What's behind Android's race to No. 1?
(CNN) -- It's no longer the era of the BlackBerry -- or the iPhone. According to a market research report released this week, Google's Android operating system now is the most popular smartphone platform in the United States.
The first phone running Android, the T-Mobile G1, wasn't announced until September 2008. Only 2½ years later, the research firm comScore says Android is No. 1 in the U.S. with 31.2% of the market, compared with 30.4% for BlackBerry's business-friendly operating system and 24.7% for the iOS from Apple, which powers the seemingly omnipresent iPhone.
What accounts for this meteoric rise? Here's a summary of what makes Android popular, based on conversations with smartphone experts, buzz on the tech blogs and reader responses to our query posted on the @cnntech Twitter feed.
Consumers like choices
There's basically one iPhone.
There are dozens of Android options.
At last count, in January, there were 74 smartphones for sale running Google's operating system, said Mark Donovan, a senior analyst at comScore. A Google spokesman said there are 170 Android devices in total.
Among phones, Android has models on every major U.S. wireless network and on some of the smaller carriers that offer prepaid plans. AT&T was the exclusive iPhone carrier until recently, when a Verizon iPhone 4 was released.
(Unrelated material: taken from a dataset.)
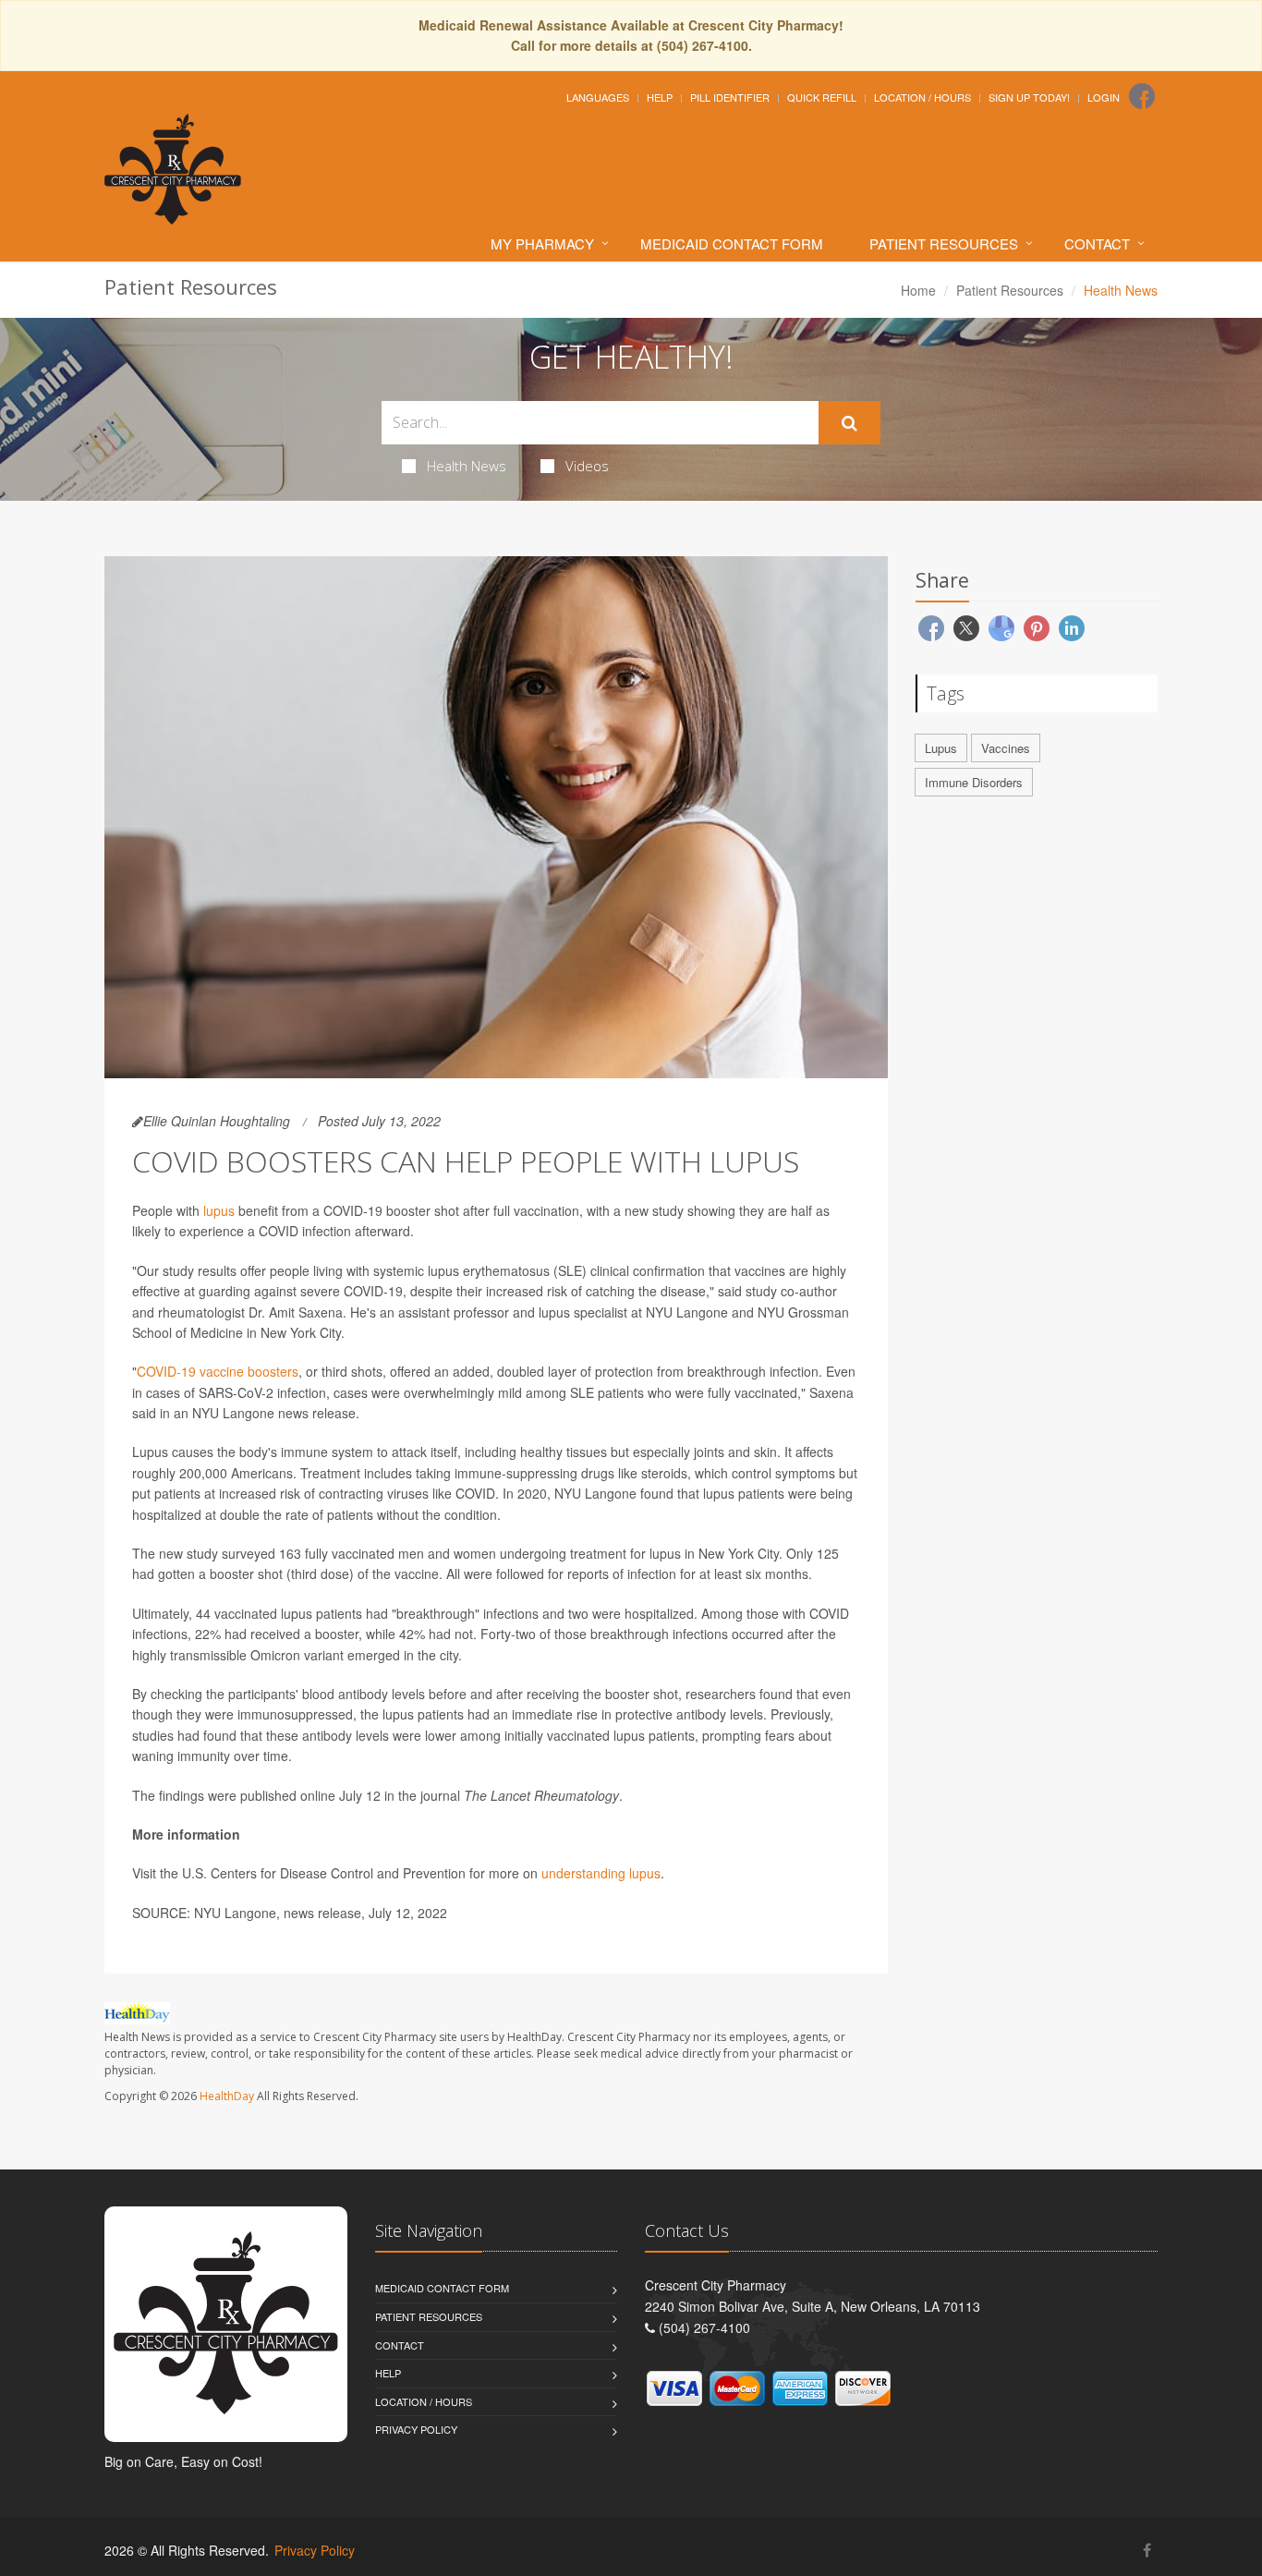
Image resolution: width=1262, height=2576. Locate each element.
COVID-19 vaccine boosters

Then there's price. Android offers choices here, too. Some Android phones cost a few hundred dollars. Others are free with a contract.
All of these options make for a sometimes-inconsistent Android experience, Donovan said. But it also means consumers can pick exactly what they want instead of going with the one-iPhone-fits-all approach.
On Twitter, a user named zwackone wrote, "Choices, people want choices --Android offers variety and freedom of choice."
Wired explained it this way in 2008: "Apple's device was an end in itself -- a self-contained, jewel-like masterpiece locked in a sleek protective shell. Android was a means, a seed intended to grow an entire new wireless family tree."
Integration with the internet
Google kind of rules the internet. The company's prominence in search, online mapping and voice-recognition technology put it in a good position to tackle the smartphone market, said Mike Gikas, an editor at Consumer Reports.
Google's Android operating system integrates with "the cloud," allowing users to sync their Google, Facebook, Twitter and phone contacts easily.
That's been a big hit with consumers who are looking for some simplicity in their lives, Gikas said. And Google's GPS driving directions app -- available free on Android phones -- is another big hit.
Openness of the Android Market
Saying something is "open" in the tech world is getting to be about as stale as saying "LOL." But Google's app store, the Android Market, sets itself apart from competitors in that anyone can post an app -- and those apps are allowed to do to a phone just about anything developers can dream up.
By contrast, Apple approves applications for the iPhone before it will make them available. Google takes an anything-goes approach, pulling apps that don't comply with its policies but not filtering them in advance.
"The three of us all believed that it was too difficult to get new products out to consumers in a timely fashion," Android co-founder Nick Sears says in a promotional video. "And we thought the missing link was not having an open platform. And that's how Android got started."
Kingfysher, another @cnntech Twitter follower, put it like this: "Flexibility and freedom. Apple's icy grip is restrictive."
Apps that do what you need, not what you don't
In terms of app numbers, Android is losing big to Apple.
Google's Android Market has 150,000 apps. Apple has more than 350,000.
But Gikas said the Android apps pretty much cover everything an average consumer would want a phone to do, so having more apps isn't necessarily the best selling point.
"Are you going to have 15 beer mug drinking apps or those obnoxious noise-making apps that do human bodily functions? No," he said of the Android operating system. "But you're going to get everything you need."
He added: "You can get Angry Birds on Android. You're not going to miss out."
Donovan said Apple is still winning the apps race.
Stealing the best of everything and then giving it away
Google doesn't charge for its mobile operating system, which is another reason carriers and handset makers would choose to go with it, analysts said.
But there's another factor, Gikas said. Google watched the smartphone market develop a bit and then appropriated the best ideas, he said.
Example: multitasking, which Gikas said was developed by Palm but has become known as an Android feature.
Now, Android finds itself leading the market with certain functions. Its phones are pushing forward with larger screens, integrated contact systems, more customization and access to faster wireless data networks, he said.